■ Problem to solve ■
Using the text about Small Press Traffic, explain in one to three sentences why the group plans workshops, readings, and online writing for 2024.

------ Supplied text

With support from the California Arts Council, Small Press Traffic will offer seven intimate learning opportunities (skills-based workshops and study groups), present six readings and performances, engage guest curators, and produce programming and online writing in commemoration of its 50th anniversary in 2024.
Small Press Traffic was founded in 1974 in a gay-owned bookstore in San Francisco’s Castro District, and has remained artist run and community centered ever since. Our first program offerings in the 1970s included Robert Glück’s gay men’s fiction workshop and Gloria Anzaldúa’s feminist, Lesbian, and Chicana workshop, El Mundo Zurdo. SPT remains connected to these communities today as it broadens its reach through collaborations with queer and trans, Black, and disability-focused organizations.
Over our fifty-year history, we have offered poetry readings, performances, workshops, talks, conferences, residency and retreat opportunities, online and print publications, a decade of Poets Theater Festivals, and an annual Curatorial Fellowship. Our programming priorities are:
COLLABORATION: We partner with institutions, groups, and individuals on over 50% of our public programs.
REPRESENTATION: All of our programs, publications, and projects are led by and/or feature underrepresented artists.
In addition to public programs, SPT produces online and print publications. From 2020-2022, we published Traffic Report, an online magazine that featured poetry, conversations, reviews, interviews, translations, and artwork primarily by local poets and artists. In 2021, we produced High Dawn Collected 2020-21, a print publication of selections from our online reading series in the first year of the pandemic. In fall 2022, we launched The Back Room, our flagship online publishing platform that commissions critical and creative responses to contemporary issues to audiences that are regional, national, and international.
In August 2024, SPT received a generous grant from the Mellon Foundation to carry out an extensive archive and preservation project. With 3,000 digital and physical holdings, our collection will be made accessible to the public in late 2024. We are currently engaging in an oral history project to capture voices that represent Small Press Traffic and Bay Area poetry, art, and print cultures over the past half century.

------------
------ Study material

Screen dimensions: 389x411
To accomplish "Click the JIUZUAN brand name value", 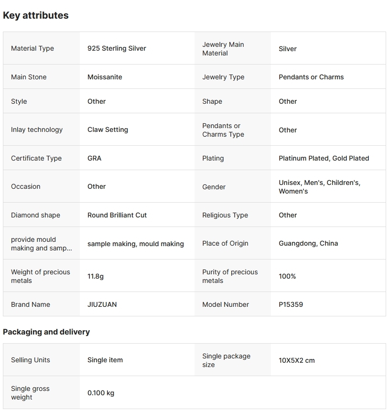I will (x=102, y=304).
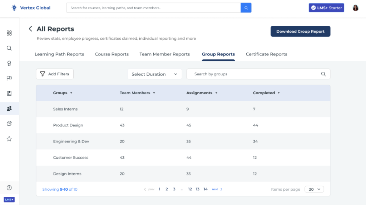This screenshot has height=205, width=366.
Task: Open the help question mark icon
Action: point(9,188)
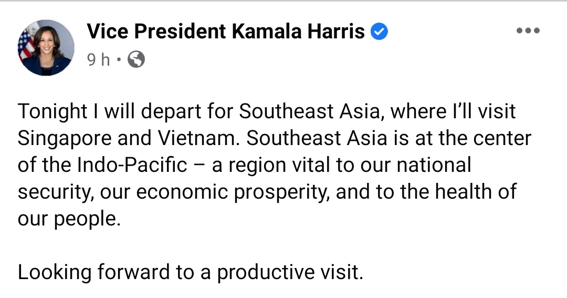Click the word "Singapore" in the post
The image size is (567, 298).
click(x=65, y=139)
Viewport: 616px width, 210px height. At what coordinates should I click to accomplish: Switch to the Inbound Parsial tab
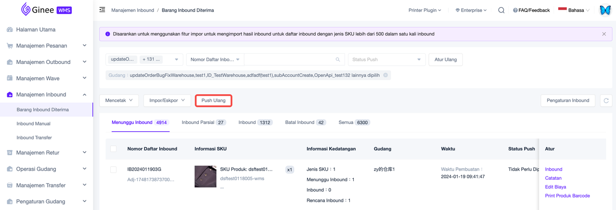pyautogui.click(x=203, y=123)
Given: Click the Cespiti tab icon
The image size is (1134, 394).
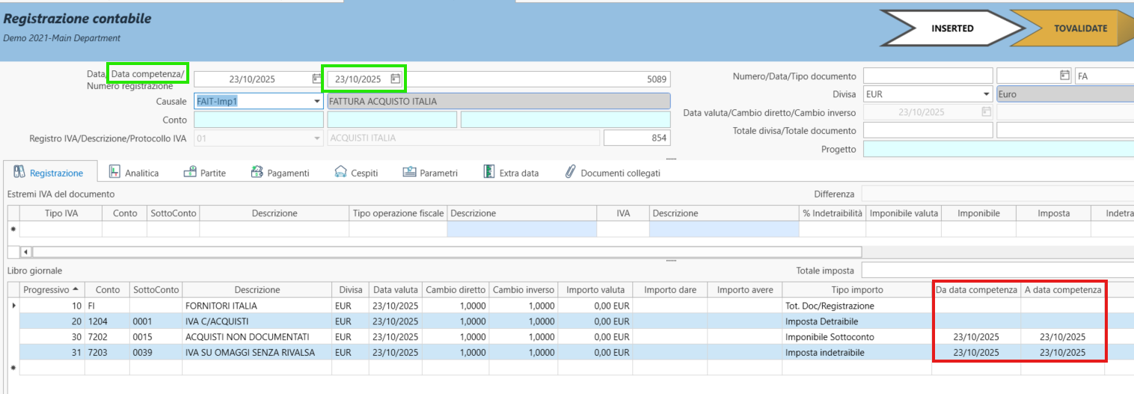Looking at the screenshot, I should click(340, 173).
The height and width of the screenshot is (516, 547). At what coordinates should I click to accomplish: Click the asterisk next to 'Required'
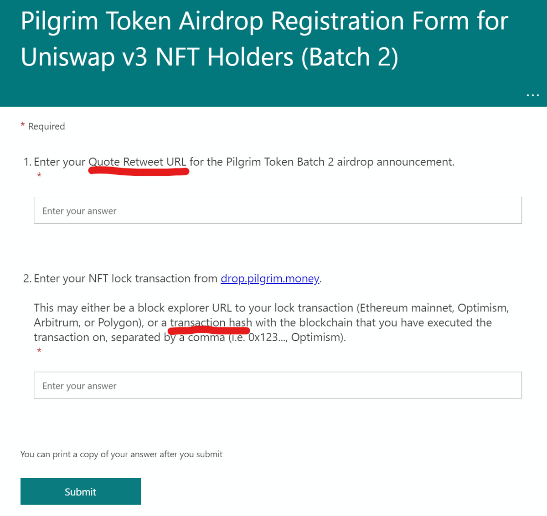tap(22, 124)
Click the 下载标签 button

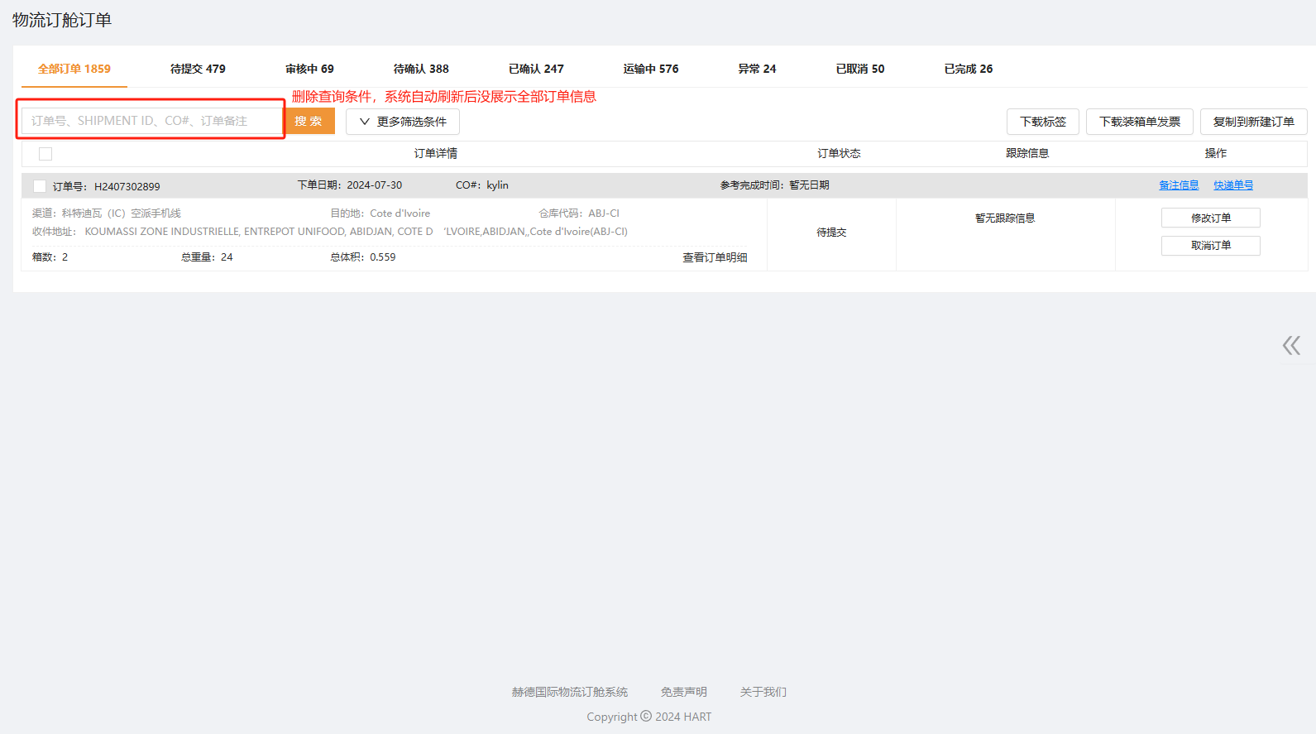1042,122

------------

■ Answer below ■
Small Press Traffic plans these programs to mark its 50th anniversary in 2024, since it was founded in 1974. The California Arts Council supports the work.